Segment Open

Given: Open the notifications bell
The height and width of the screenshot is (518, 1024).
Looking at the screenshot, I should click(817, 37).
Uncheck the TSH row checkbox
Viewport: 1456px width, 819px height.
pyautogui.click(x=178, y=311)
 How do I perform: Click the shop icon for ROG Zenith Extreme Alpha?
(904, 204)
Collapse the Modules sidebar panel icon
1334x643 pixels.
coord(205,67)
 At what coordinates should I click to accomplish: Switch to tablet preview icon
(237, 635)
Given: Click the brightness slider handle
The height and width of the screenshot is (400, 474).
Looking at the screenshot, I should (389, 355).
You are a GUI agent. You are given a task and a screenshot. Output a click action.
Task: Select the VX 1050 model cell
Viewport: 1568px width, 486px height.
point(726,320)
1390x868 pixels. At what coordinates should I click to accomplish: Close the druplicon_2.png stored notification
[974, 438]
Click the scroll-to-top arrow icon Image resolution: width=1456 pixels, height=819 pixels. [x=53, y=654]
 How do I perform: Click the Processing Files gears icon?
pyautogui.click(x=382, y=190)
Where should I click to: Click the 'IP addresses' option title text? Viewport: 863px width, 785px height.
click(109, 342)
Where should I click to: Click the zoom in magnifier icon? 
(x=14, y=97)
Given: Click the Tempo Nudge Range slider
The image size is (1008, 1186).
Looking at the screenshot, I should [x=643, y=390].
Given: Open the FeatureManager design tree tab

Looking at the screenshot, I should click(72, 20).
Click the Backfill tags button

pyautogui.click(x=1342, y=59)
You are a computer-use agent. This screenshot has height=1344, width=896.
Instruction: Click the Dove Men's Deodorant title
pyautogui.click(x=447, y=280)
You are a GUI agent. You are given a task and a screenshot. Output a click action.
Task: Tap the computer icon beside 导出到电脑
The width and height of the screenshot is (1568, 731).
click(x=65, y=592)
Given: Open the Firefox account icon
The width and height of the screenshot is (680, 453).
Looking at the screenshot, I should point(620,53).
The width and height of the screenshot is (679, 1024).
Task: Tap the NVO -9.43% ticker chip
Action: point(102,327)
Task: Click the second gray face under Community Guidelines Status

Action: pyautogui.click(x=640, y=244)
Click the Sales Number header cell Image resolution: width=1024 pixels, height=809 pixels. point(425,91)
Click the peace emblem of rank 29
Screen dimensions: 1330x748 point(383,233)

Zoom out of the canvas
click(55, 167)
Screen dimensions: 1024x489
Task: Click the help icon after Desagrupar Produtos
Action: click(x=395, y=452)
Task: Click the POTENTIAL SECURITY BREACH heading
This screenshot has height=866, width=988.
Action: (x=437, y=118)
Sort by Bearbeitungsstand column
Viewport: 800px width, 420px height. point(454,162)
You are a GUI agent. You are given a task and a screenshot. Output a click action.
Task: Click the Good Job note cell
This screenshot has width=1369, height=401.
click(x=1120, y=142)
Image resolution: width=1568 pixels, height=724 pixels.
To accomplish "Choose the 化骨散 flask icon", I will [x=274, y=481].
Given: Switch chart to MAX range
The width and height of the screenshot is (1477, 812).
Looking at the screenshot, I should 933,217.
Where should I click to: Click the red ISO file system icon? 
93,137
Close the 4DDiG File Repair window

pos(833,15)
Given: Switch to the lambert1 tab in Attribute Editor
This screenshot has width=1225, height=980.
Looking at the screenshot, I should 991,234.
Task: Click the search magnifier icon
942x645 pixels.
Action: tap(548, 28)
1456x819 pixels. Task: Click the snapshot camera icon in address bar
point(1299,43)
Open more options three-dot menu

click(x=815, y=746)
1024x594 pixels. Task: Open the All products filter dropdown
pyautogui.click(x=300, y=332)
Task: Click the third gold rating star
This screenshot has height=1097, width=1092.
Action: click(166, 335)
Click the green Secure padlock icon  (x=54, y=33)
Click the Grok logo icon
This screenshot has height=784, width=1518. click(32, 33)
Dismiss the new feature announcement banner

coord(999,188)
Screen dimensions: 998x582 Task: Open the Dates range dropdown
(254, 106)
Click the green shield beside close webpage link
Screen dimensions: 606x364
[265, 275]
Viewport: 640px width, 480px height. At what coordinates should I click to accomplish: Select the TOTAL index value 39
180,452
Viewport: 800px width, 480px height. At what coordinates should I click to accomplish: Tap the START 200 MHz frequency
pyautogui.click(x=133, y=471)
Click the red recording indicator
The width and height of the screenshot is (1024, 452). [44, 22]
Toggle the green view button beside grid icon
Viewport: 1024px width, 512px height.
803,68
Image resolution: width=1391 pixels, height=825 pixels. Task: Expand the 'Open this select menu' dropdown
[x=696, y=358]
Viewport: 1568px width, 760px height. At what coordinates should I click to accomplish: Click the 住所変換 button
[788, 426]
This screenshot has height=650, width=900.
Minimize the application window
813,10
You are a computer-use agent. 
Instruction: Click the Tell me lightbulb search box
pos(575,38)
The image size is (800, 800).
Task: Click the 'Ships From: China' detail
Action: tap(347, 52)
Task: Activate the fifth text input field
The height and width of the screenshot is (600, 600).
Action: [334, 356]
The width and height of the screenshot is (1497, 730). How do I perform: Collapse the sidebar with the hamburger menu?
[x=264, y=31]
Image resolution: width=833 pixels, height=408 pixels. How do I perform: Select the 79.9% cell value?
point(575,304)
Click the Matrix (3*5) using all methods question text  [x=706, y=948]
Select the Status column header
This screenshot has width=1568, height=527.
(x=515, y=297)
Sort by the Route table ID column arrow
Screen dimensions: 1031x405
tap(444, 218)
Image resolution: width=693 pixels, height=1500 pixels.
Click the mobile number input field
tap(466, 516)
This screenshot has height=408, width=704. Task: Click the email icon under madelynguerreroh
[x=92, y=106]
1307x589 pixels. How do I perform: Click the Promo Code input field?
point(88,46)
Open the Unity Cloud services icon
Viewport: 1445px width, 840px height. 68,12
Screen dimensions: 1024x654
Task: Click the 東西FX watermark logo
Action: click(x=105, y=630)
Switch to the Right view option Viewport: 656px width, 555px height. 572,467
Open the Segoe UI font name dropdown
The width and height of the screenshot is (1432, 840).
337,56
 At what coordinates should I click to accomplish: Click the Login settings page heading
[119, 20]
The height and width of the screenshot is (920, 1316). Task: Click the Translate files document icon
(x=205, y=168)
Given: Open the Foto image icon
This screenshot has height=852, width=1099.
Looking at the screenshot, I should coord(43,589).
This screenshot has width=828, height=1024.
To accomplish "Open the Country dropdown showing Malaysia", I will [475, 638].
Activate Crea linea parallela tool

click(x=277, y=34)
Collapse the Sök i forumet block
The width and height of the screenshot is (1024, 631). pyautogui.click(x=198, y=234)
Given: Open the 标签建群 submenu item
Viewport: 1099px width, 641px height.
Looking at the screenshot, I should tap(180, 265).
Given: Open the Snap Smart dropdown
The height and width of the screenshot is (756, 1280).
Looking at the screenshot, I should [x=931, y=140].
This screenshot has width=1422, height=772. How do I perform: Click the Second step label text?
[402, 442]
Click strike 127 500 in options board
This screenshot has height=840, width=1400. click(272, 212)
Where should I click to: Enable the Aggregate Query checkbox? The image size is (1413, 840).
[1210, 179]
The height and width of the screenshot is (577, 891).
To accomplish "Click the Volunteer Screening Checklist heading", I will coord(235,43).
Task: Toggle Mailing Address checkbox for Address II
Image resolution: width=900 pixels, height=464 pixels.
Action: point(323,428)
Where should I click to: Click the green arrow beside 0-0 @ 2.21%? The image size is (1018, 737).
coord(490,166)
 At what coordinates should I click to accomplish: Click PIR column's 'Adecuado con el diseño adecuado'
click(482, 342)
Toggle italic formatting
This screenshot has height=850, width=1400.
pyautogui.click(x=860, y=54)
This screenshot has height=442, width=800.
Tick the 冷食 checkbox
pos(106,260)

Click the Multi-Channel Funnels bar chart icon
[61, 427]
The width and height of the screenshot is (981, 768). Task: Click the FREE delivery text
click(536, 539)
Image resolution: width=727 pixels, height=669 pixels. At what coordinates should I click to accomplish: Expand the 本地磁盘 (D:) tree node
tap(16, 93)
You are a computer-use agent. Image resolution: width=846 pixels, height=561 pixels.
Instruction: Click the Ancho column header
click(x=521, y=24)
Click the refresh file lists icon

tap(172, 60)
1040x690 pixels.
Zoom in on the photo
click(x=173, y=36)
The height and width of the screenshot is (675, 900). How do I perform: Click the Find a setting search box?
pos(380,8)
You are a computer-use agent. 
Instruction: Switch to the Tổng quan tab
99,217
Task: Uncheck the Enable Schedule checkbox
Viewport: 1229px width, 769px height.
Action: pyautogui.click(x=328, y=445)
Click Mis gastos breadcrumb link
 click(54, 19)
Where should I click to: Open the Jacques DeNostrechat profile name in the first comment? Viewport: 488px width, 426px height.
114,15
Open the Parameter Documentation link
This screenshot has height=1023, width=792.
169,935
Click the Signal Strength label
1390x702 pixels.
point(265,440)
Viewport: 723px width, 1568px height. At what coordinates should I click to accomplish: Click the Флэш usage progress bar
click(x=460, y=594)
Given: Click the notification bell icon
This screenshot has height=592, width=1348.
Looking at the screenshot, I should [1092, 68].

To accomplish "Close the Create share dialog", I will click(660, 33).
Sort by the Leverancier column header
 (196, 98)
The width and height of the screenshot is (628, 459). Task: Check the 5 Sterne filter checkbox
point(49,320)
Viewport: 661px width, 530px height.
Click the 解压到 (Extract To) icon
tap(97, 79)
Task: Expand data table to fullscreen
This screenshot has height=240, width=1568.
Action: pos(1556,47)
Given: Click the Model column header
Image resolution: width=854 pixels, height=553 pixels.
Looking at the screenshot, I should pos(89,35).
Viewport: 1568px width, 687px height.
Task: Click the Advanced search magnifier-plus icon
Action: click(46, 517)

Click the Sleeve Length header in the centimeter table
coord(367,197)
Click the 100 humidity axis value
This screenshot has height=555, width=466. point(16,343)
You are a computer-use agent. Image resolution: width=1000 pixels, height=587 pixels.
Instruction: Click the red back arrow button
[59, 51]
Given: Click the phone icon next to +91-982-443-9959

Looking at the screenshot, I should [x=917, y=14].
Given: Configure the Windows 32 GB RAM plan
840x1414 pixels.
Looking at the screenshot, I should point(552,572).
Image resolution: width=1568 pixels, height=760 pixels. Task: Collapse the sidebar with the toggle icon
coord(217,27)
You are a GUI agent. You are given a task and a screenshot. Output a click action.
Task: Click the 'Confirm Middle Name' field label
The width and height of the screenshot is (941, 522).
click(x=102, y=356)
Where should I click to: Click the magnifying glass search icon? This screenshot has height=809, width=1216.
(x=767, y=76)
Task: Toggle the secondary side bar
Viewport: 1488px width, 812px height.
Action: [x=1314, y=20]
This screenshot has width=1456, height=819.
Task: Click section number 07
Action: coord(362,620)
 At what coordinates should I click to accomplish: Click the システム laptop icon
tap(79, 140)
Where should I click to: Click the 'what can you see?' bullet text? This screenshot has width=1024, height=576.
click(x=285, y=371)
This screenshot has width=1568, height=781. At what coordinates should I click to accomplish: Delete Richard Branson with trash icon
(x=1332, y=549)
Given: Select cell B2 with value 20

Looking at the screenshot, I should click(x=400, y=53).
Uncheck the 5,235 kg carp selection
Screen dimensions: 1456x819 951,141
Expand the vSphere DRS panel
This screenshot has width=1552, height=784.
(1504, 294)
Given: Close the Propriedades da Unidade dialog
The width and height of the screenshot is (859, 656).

Segment Closed

**What you have to do**
Copy every line where the word "will" is present in the entries above.

**Result of this exercise**
To accomplish "Choose the 化骨散 flask icon", I will [x=274, y=481].
To accomplish "Open the Country dropdown showing Malaysia", I will [475, 638].
To accomplish "Click the Volunteer Screening Checklist heading", I will coord(235,43).
To accomplish "Close the Create share dialog", I will click(660, 33).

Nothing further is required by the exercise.